Muhammad Alì diceva “Float like a butterfly. Sting like a bee” e sembra che questa massima calzi a pennello anche per questo brano. Up and downs riportano l’ascoltatore fuori dalla comfort zone e questa pratica si sa è propria dei maestri del grunge. Siamo nel territorio dei Mother Love Bone e Layne Staley, non proprio gente che ti fa sentire al sicuro, ma che allo stesso tempo riesce a farti amare ogni singolo cazzotto che ti arriva sullo stomaco.

Qvintessence non è un disco per deboli di cuore

La title track Qvintessence si nutre dei cambi repentini di dinamica, che fanno sprofondare in un baratro spettrale per poi proiettare verso l’alto in un ascensore impazzito di emozioni. Bisogna arrivare alla parte centrale del disco per fermare questo ascensore e restare per qualche minuto in cima: Not Against Me, Focus on the Crash, You know I’m right e I want it mine riprendono la tradizione hard rock a stelle e strisce, svariando dal clima “swag” dei Buckcherry fino ai riff decisi di un certo Tom Morello. Per chi è cresciuto con un certo tipo di sonorità in corpo, è impossibile rimanere fermi…se poi aggiungiamo il rock anthem God Damn abbiamo un quadro completo di ogni sfaccettatura dei Qvintessence.
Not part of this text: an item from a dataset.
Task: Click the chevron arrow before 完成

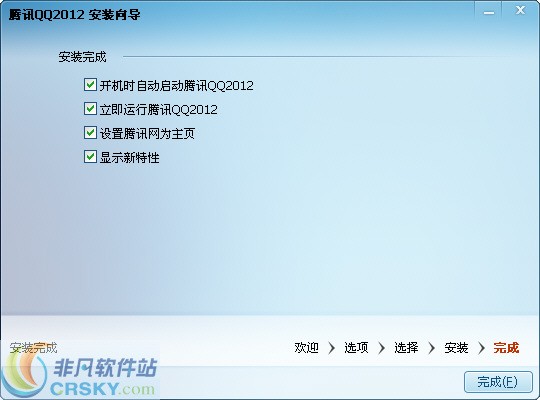Action: [x=481, y=348]
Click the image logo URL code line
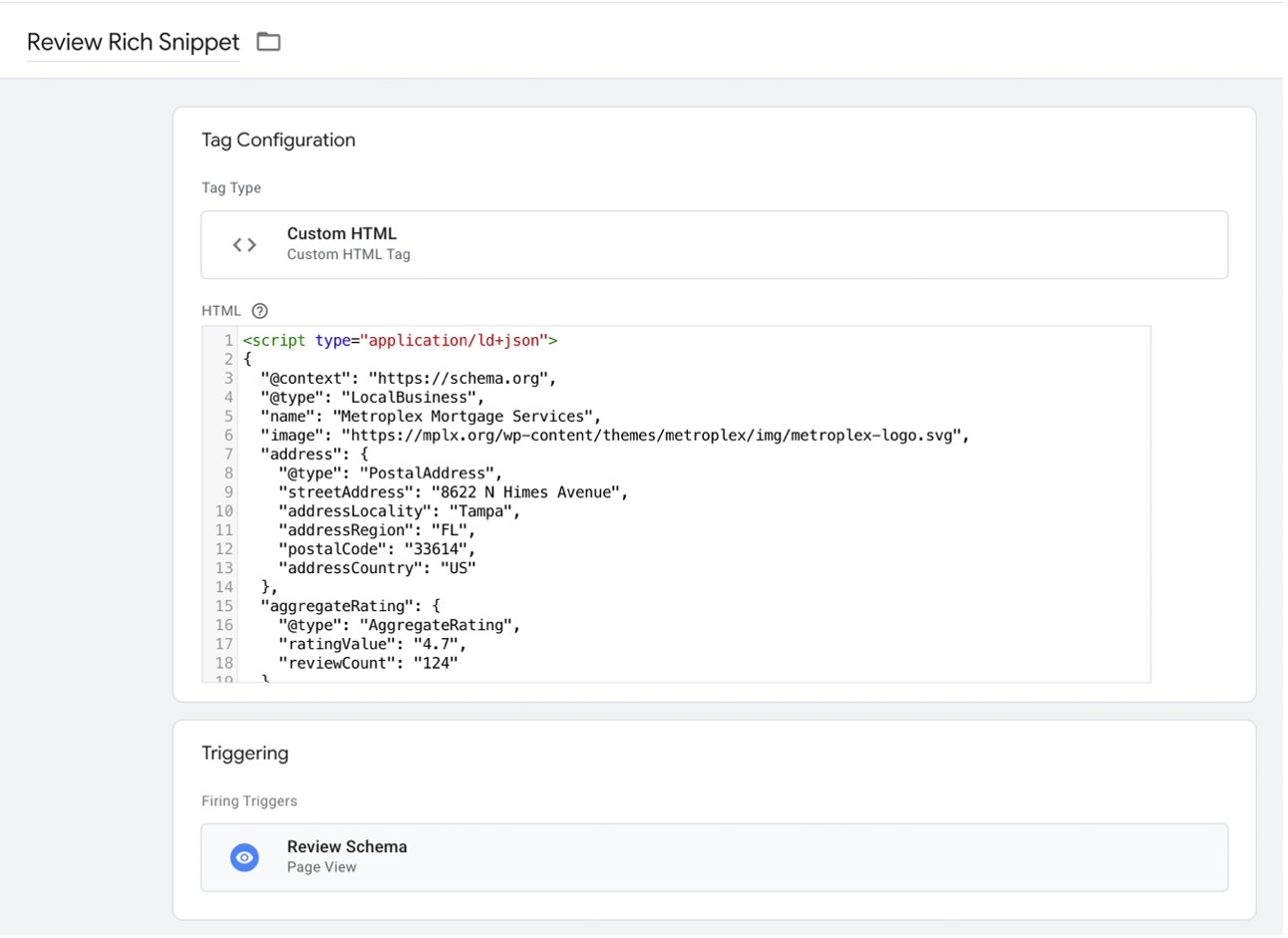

Da un lato una band dai riferimenti ricercati, dall’altro degli animali da palco che trasmettono tutta l’adrenalina di un live attraverso i solchi di un vinile.

One Like Me rappresenta la giusta chiusura di un cerchio all’interno dell’album o meglio, non è un caso che l’accordo finale sembra voler dire “ci sono ancora tante altre porte aperte, tanti mondi da esplorare, troppe cose da dire…ma per il momento riprendiamo fiato”. 

Qvintessence è più che un ottimo album di rock. In un’era in cui i dischi vengono registrati on the box e le band si ritrovano a scrivere musica davanti ad uno schermo, la band emiliana alza l’asticella creando qualcosa destinata a rimanere ed essere attuale anche tra 20 anni. I Qvintessence si posizioneranno sul mercato come la nuova promessa dell’indie italiano? Sicuramente no, ma possono dire la loro al Whiskey A Go Go o al Rock Im Ring e di questi tempi non possiamo che esserne fieri.

Hey Hey, My My, Rock’n’Roll will never die (ed il resto va da se, chi è cresciuto con il grunge sa di cosa parlo).